1

I was looking for help here (and in many other place):

  1. How to save Pandas dataframe to a hive table?
  2. Pandas dataframe in pyspark to hive
  3. How to insert a pandas dataframe into an existing Hive external table using Python (without PySpark)?

But I don't think I completely understand the proposals presented, because I failed with any of them

What am I trying to do is:

  1. Extract data from hive table from schema1 to python dataframe.
  2. Do some operations on columns and save as pandas dataframe.
  3. Export pandas dataframe to hive table schema2.

I made points 1-2 as follows:

  1. Extract data from hive table to python dataframe.
transport = puretransport.transport_factory(host='my_host_name',
                                            port=10000,
                                            username='my_username',
                                            password='my_password',
                                            use_ssl=True)

engine = db.create_engine(f"hive://my_username@/schema1",
                          connect_args={'thrift_transport': transport})

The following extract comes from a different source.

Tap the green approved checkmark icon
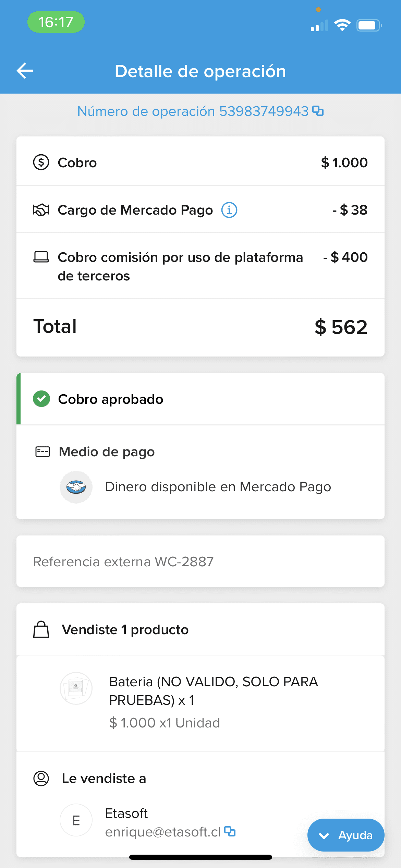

print("Selecting data from table", end=" ")
tab1 = []
for chunk in pd.read_sql_query(
        """select * from schema1.my_table""", con=engine, chunksize=5):
    tab1.append(chunk)
df = pd.concat(tab1)
print("DONE")

  1. Do some operations on columns and save as pandas dataframe.
my_code_returning_dataframe...
  1. Export pandas dataframe to hive table schema2.
what_should_i_do_there?

Thank you in advance for any help.

0 Answers0